◆ **Stated task**
Reproduce every line of the items below verbatim, omitting the pictures from your output.

◆ **Data provided**
# # # # # # #
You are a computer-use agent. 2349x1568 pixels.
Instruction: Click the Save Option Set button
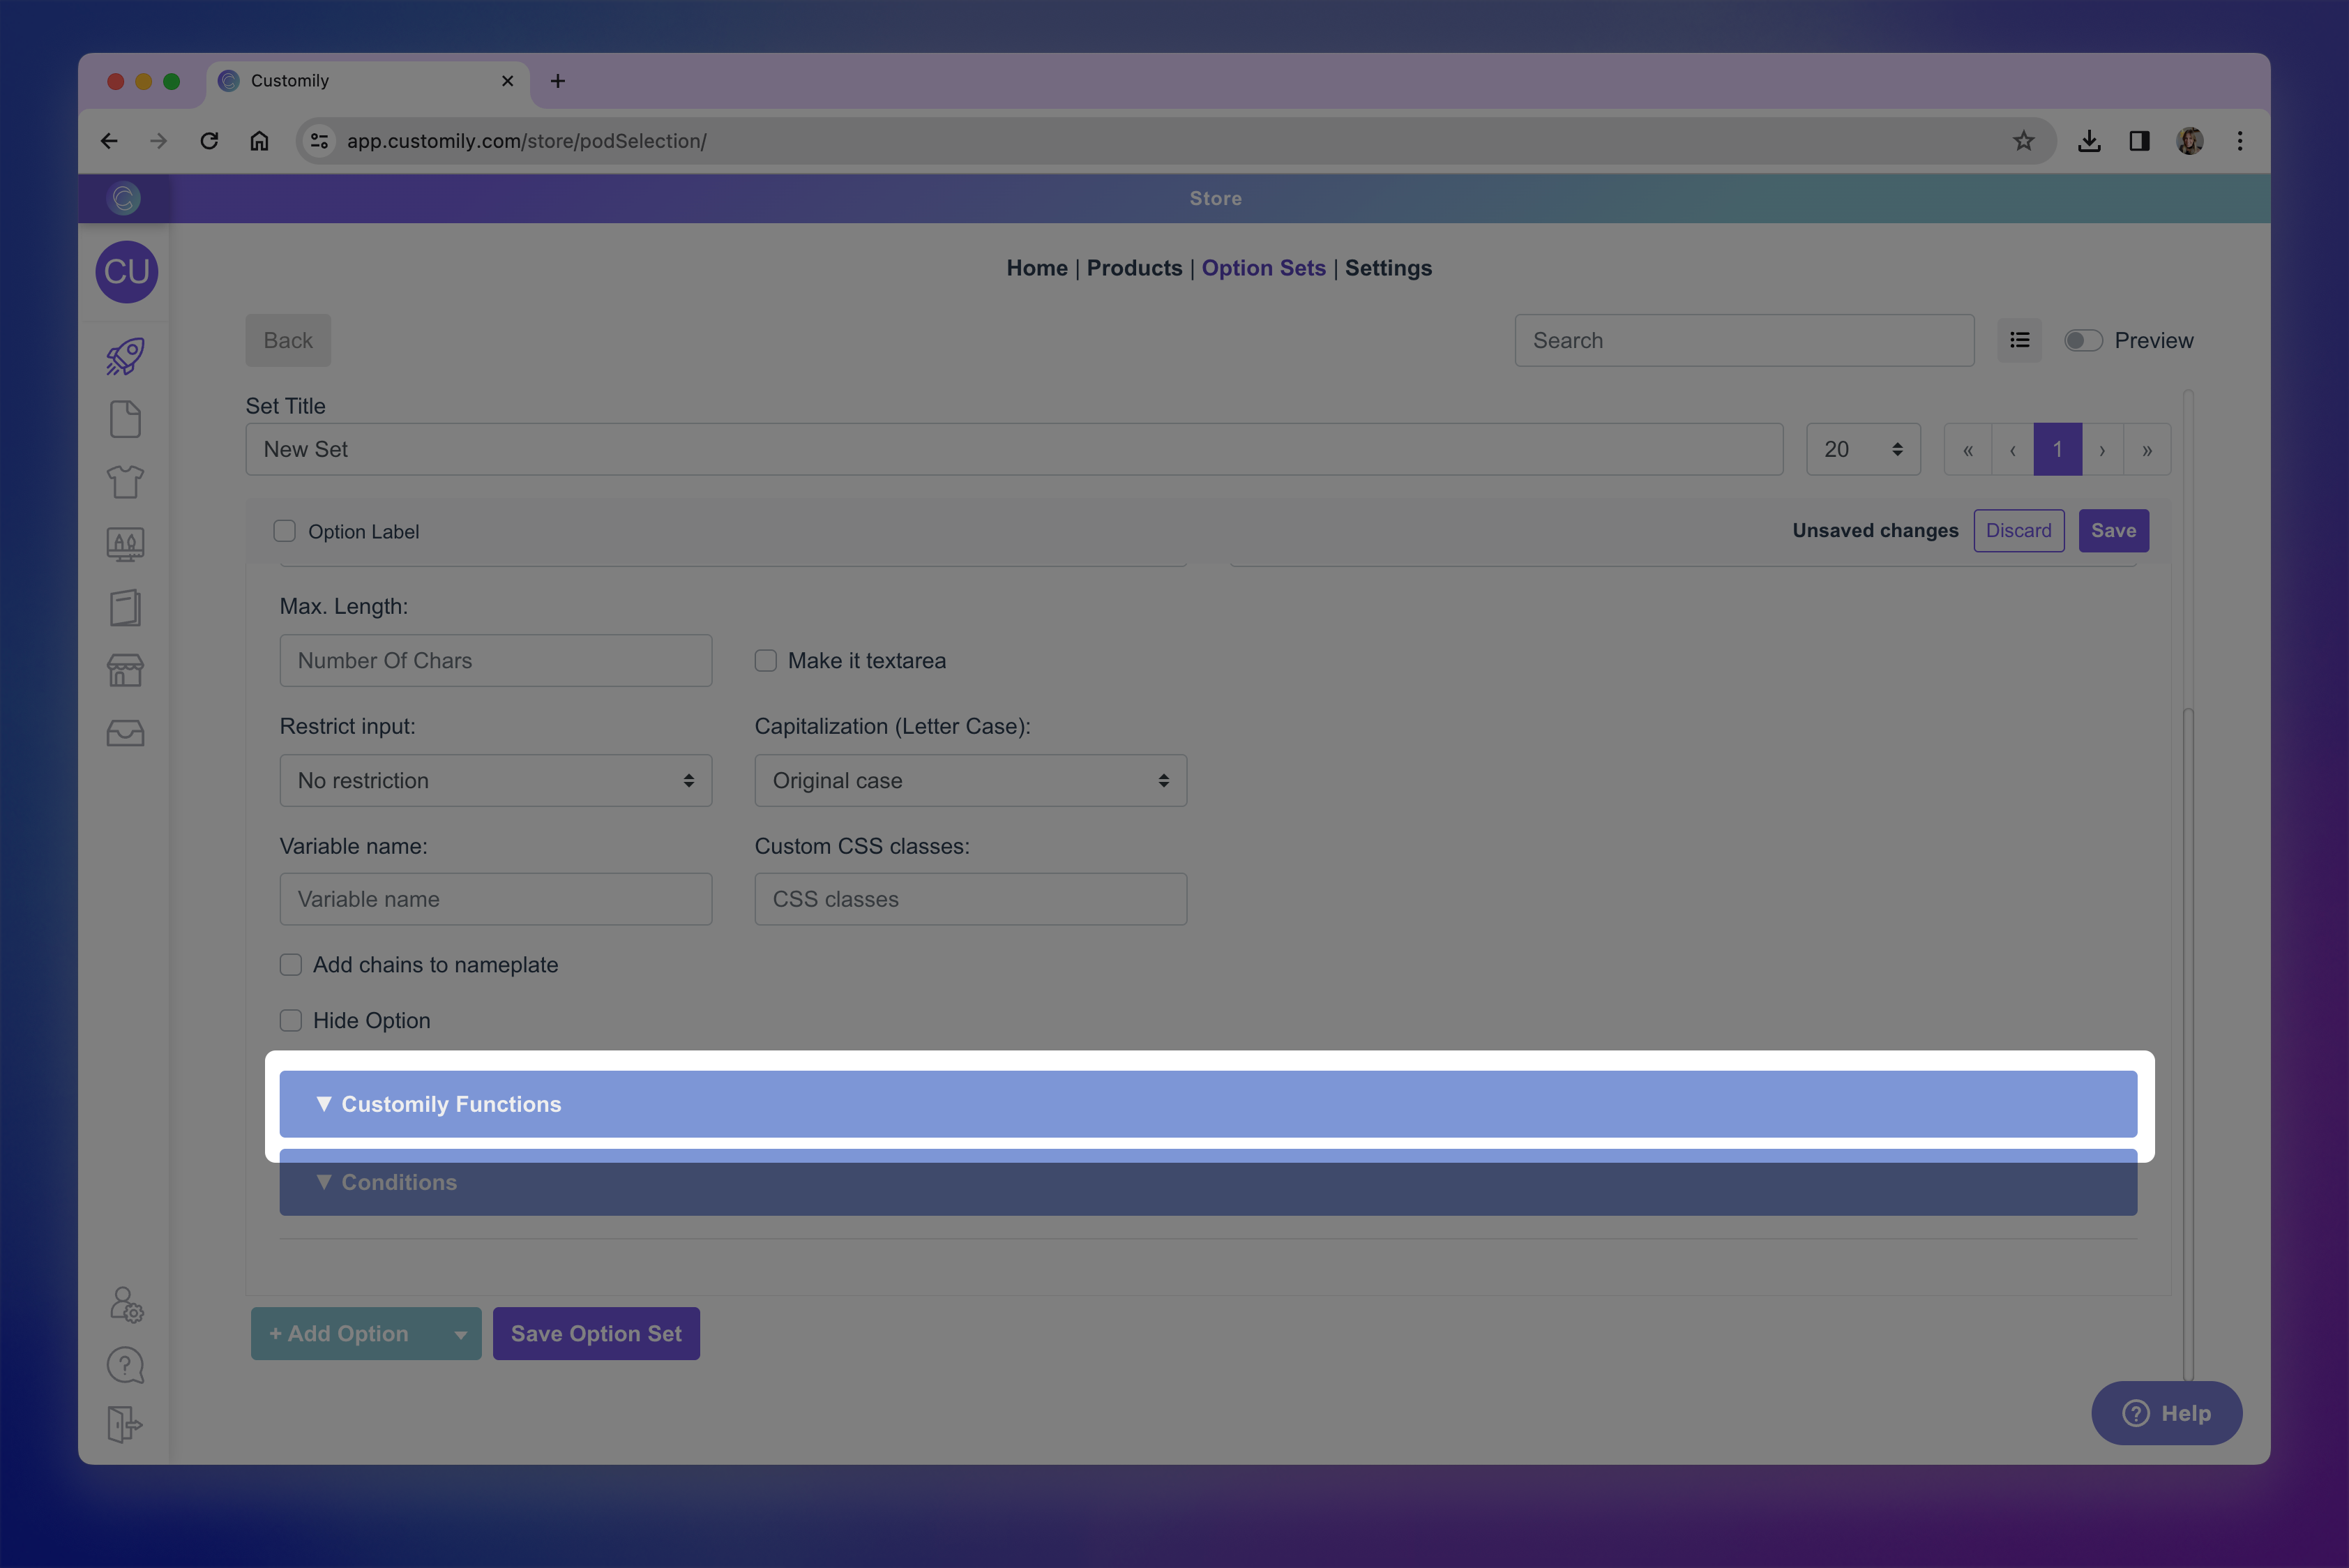click(596, 1334)
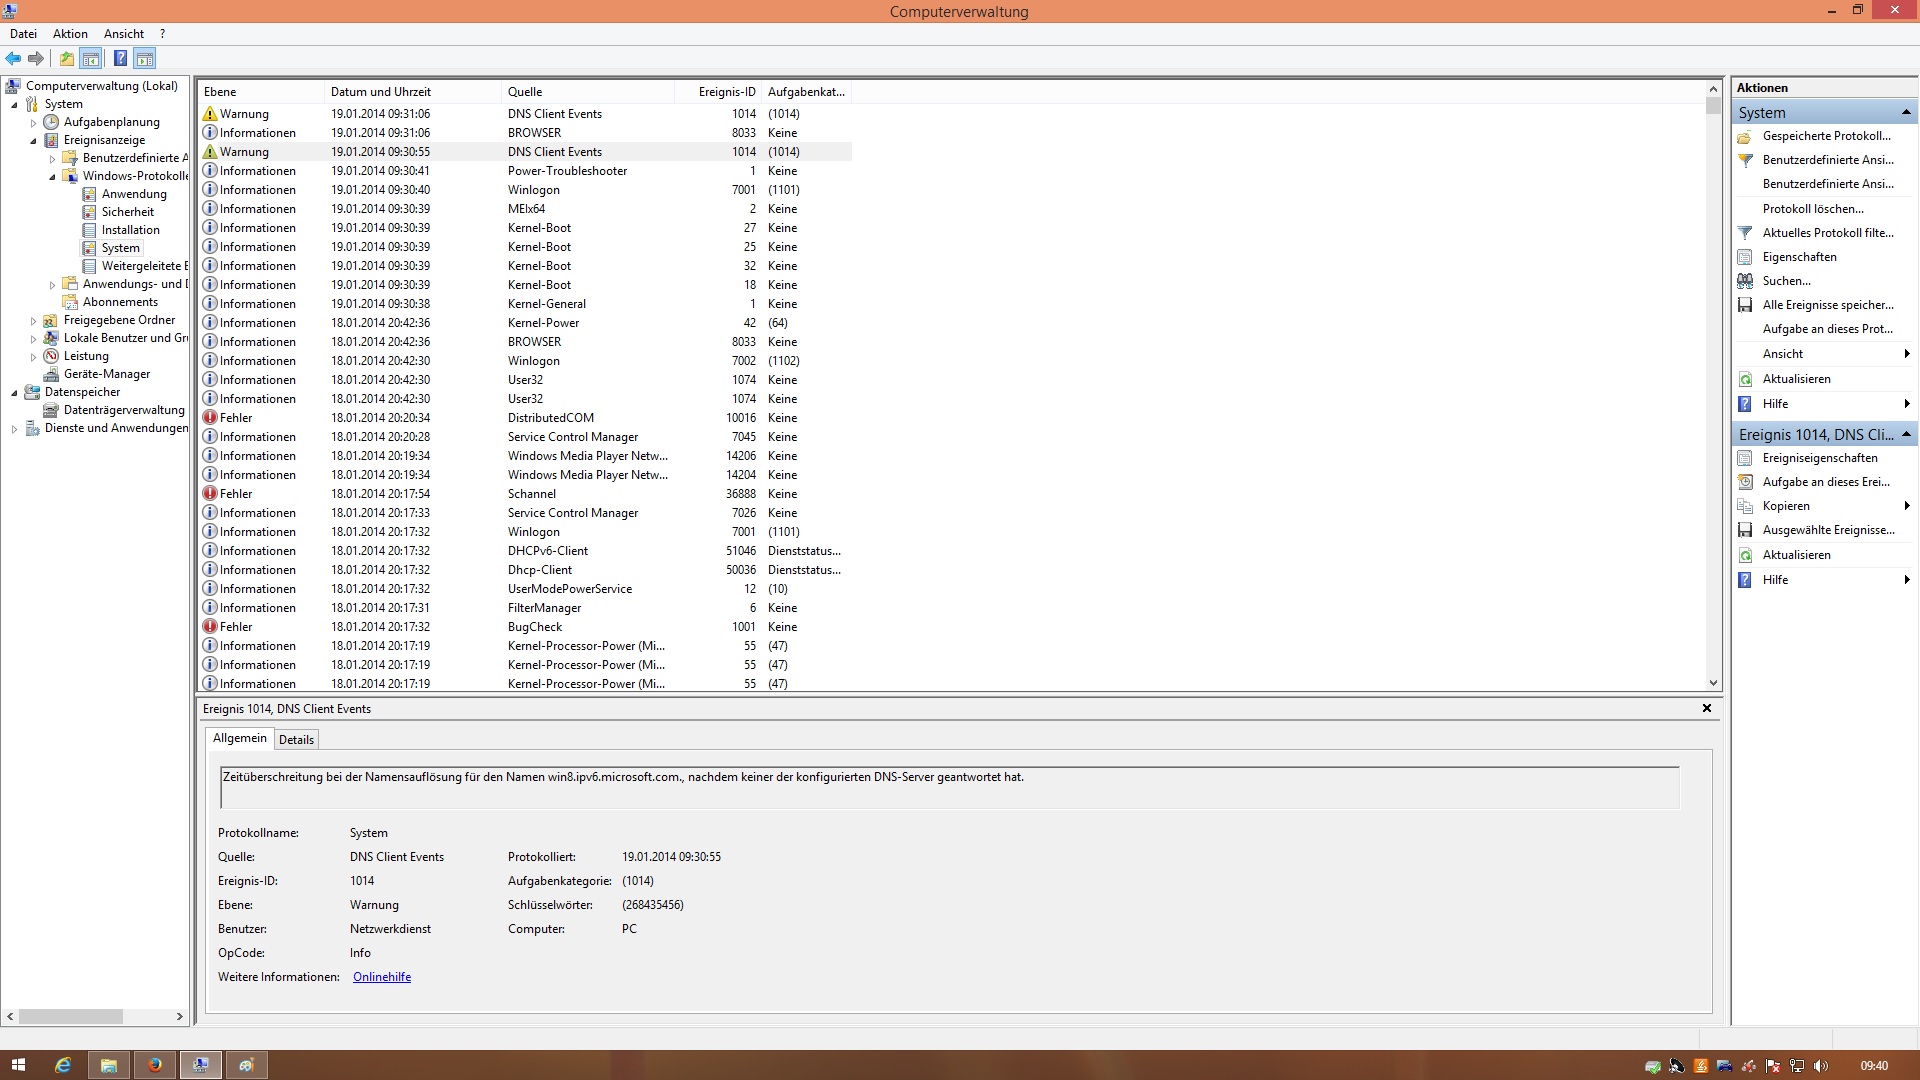The image size is (1920, 1080).
Task: Click the up-one-level folder toolbar icon
Action: coord(66,59)
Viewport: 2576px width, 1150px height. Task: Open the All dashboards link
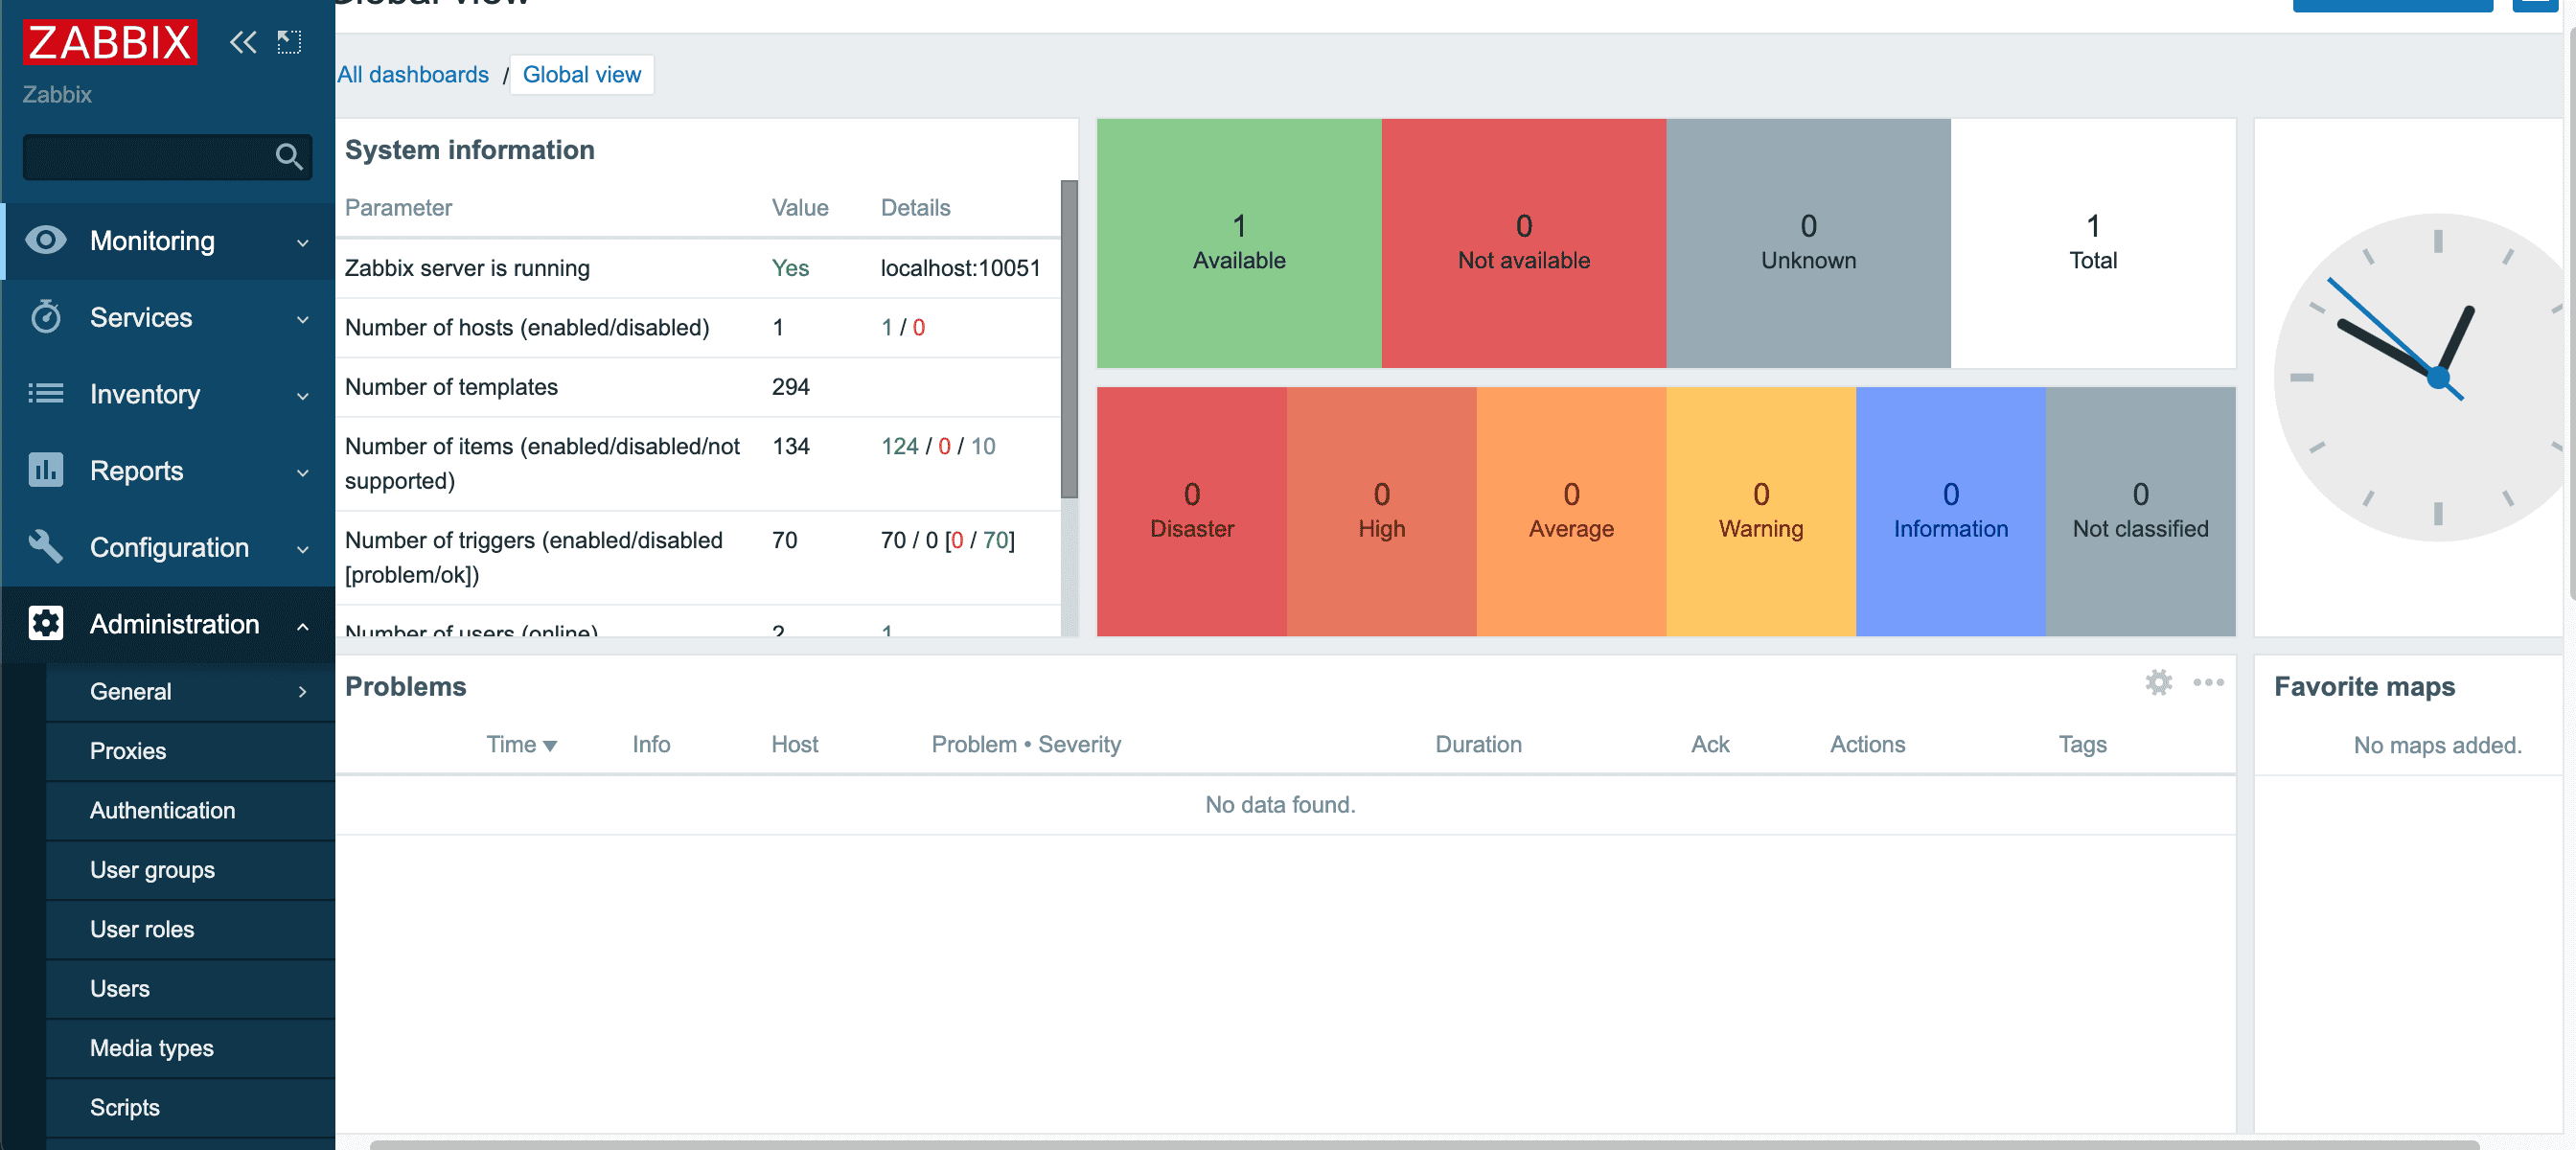[412, 74]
# # # # # # #
◆ **Response for this exercise**
You are a computer-use agent. 2349x1568 pixels.
Instruction: Click the Save Option Set button
click(596, 1334)
The image size is (1920, 1080).
Task: Click the up-one-level folder toolbar icon
Action: coord(66,59)
Viewport: 2576px width, 1150px height. Task: Open the All dashboards link
[412, 74]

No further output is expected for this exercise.